Re: HADOOP-4539 question

Posted by Konstantin Shvachko <sh...@yahoo-inc.com>.

Steve,

There are other groups claimed they work on HA solution.
We had discussions about it not so long ago in this list.
Is it possible that your colleagues present their design?
As you point out the issue gets fairly complex fast,
particularly because of the split-brain problem you describe.

There are several jiras dedicated to the problem already.
You can post your design there or create a new one.

 > Looking at the facebook/google "multi-master" solution, I think they
 > don't worry about consistency, just let the masters drift apart.

Not sure I follow this.
What facebook/google "multi-master" solution?
Why would they not worry about consistency?
Consistency of what?

Thanks,
--Konstantin

Steve Loughran wrote:
> Konstantin Shvachko wrote:
>> And the only remaining step is to implement fail-over mechanism.
> 
> :)
> 
> Colleagues of mine work on HA stuff; I try and steer clear of it as it 
> gets complex fast.  Test case: what happens when a network failure 
> splits the datacentre in two, you now have two clusters each with half 
> the data and possibly a primary/2ary master in each one.

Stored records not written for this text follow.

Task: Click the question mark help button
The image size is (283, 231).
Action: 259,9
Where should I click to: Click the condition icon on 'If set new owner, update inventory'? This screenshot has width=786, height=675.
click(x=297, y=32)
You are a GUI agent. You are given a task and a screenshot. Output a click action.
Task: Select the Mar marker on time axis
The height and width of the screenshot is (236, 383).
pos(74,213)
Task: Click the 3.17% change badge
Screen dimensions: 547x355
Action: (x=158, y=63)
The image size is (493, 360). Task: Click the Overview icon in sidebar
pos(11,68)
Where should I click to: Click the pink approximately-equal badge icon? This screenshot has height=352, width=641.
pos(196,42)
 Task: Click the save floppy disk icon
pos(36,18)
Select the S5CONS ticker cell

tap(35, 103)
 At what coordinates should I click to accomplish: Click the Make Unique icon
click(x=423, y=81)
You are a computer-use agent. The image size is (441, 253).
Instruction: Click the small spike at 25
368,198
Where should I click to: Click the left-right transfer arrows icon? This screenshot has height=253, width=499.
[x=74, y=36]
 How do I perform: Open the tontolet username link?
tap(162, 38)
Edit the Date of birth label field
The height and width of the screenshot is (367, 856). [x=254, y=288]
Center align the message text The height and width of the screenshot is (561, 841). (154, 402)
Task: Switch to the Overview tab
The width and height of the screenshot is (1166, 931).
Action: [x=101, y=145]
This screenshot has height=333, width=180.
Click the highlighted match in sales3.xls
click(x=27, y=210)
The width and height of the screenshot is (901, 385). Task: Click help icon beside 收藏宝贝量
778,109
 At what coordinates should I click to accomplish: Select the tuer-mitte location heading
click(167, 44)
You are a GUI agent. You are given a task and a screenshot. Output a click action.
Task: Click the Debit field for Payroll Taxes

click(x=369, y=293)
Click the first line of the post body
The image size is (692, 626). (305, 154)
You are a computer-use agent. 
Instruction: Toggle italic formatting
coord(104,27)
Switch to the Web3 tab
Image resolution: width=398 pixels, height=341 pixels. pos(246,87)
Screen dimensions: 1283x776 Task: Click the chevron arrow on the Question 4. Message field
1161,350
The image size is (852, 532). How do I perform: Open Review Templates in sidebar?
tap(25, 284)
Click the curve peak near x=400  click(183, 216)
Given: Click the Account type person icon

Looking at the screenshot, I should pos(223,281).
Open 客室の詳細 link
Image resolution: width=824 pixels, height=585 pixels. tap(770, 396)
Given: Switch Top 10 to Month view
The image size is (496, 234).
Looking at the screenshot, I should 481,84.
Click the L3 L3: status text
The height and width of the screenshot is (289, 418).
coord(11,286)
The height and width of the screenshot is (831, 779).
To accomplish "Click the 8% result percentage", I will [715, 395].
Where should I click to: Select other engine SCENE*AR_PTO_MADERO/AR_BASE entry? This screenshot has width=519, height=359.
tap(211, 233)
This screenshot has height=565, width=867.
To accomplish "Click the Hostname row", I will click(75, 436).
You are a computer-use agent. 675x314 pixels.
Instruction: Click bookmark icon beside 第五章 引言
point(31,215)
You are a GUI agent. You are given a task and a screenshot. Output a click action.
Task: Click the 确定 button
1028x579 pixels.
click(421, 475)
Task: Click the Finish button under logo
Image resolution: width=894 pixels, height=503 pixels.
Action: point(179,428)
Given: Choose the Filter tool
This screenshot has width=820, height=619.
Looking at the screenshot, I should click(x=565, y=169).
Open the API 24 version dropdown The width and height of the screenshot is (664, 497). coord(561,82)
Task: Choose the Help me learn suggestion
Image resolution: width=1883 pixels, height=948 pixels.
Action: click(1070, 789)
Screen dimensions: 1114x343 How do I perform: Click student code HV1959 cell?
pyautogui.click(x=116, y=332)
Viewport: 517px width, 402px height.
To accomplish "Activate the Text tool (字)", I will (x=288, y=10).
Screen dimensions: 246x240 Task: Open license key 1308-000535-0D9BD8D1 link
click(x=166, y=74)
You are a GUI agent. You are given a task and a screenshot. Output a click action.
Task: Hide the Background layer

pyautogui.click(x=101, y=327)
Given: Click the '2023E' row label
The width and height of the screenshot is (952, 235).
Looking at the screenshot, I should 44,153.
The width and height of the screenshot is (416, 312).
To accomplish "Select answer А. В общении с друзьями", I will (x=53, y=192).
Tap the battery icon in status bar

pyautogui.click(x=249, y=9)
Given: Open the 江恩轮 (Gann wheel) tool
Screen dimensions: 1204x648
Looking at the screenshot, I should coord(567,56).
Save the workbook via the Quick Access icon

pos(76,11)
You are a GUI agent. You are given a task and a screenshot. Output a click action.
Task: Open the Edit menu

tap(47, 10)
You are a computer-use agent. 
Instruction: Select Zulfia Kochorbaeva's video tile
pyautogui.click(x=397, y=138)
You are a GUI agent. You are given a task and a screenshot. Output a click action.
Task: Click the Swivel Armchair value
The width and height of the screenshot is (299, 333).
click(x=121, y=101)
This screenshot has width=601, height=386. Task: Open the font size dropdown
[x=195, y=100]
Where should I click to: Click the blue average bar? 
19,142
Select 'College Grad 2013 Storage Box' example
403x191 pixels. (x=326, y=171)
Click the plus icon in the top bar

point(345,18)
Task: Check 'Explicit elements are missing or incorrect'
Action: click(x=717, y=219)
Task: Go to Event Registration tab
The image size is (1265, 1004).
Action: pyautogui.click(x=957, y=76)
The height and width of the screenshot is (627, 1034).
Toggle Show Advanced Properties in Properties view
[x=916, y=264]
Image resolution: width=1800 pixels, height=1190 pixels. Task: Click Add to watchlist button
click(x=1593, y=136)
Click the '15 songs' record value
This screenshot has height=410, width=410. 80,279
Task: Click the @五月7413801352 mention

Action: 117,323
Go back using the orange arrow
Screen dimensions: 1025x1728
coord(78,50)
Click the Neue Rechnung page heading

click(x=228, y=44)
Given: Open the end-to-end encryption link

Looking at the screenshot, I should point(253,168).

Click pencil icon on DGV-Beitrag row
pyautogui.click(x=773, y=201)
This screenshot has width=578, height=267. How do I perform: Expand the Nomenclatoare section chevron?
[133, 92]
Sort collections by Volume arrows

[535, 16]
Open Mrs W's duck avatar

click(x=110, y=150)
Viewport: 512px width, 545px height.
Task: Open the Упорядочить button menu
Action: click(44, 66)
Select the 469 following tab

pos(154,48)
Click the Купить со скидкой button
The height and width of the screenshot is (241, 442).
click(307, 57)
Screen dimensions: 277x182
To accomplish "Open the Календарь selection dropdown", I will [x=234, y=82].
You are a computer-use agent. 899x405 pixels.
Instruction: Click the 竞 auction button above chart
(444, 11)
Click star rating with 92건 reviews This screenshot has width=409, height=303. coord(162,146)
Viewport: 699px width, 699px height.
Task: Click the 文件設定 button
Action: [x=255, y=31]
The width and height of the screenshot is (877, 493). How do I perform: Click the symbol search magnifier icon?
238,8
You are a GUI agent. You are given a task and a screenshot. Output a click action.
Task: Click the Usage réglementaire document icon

Then leave the 
> partition up for a while, do inconsistent operations on each then have 
> the network come back up.  Then work out how to merge the state
> 
> Looking at the facebook/google "multi-master" solution, I think they 
> don't worry about consistency, just let the masters drift apart.
> 
> see also Johan's recent talk on HDFS: 
> http://www.slideshare.net/steve_l/hdfs
>

Re: HADOOP-4539 question

Posted by Steve Loughran <st...@apache.org>.

Konstantin Shvachko wrote:
> And the only remaining step is to implement fail-over mechanism.

:)

Colleagues of mine work on HA stuff; I try and steer clear of it as it 
gets complex fast.  Test case: what happens when a network failure 
splits the datacentre in two, you now have two clusters each with half 
the data and possibly a primary/2ary master in each one. Then leave the 
partition up for a while, do inconsistent operations on each then have 
the network come back up.  Then work out how to merge the state

Looking at the facebook/google "multi-master" solution, I think they 
don't worry about consistency, just let the masters drift apart.

see also Johan's recent talk on HDFS: http://www.slideshare.net/steve_l/hdfs

Re: HADOOP-4539 question

Posted by Konstantin Shvachko <sh...@yahoo-inc.com>.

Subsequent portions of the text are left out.